#### Information given:
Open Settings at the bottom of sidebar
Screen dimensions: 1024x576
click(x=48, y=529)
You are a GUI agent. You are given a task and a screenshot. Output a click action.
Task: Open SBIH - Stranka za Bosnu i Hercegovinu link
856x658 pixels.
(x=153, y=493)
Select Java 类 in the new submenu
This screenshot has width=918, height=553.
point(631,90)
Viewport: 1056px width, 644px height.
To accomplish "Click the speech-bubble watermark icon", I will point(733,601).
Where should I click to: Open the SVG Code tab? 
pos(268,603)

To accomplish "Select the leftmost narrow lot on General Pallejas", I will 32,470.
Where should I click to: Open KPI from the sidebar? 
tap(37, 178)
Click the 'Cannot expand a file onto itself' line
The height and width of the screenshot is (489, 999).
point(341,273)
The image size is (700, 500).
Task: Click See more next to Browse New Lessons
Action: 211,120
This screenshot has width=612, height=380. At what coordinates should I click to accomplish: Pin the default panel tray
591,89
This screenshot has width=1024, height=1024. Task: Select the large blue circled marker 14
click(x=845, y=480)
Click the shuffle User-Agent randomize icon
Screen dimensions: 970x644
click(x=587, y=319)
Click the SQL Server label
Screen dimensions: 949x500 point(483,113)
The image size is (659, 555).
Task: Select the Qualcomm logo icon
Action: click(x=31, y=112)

#### Instructions for the task:
Copy out every line of the listing above exactly as it appears.

#### Worked answer:
Open Settings at the bottom of sidebar
Screen dimensions: 1024x576
click(x=48, y=529)
You are a GUI agent. You are given a task and a screenshot. Output a click action.
Task: Open SBIH - Stranka za Bosnu i Hercegovinu link
856x658 pixels.
(x=153, y=493)
Select Java 类 in the new submenu
This screenshot has width=918, height=553.
point(631,90)
Viewport: 1056px width, 644px height.
To accomplish "Click the speech-bubble watermark icon", I will point(733,601).
Where should I click to: Open the SVG Code tab? 
pos(268,603)

To accomplish "Select the leftmost narrow lot on General Pallejas", I will 32,470.
Where should I click to: Open KPI from the sidebar? 
tap(37, 178)
Click the 'Cannot expand a file onto itself' line
The height and width of the screenshot is (489, 999).
point(341,273)
The image size is (700, 500).
Task: Click See more next to Browse New Lessons
Action: 211,120
This screenshot has width=612, height=380. At what coordinates should I click to accomplish: Pin the default panel tray
591,89
This screenshot has width=1024, height=1024. Task: Select the large blue circled marker 14
click(x=845, y=480)
Click the shuffle User-Agent randomize icon
Screen dimensions: 970x644
click(x=587, y=319)
Click the SQL Server label
Screen dimensions: 949x500 point(483,113)
The image size is (659, 555).
Task: Select the Qualcomm logo icon
Action: click(x=31, y=112)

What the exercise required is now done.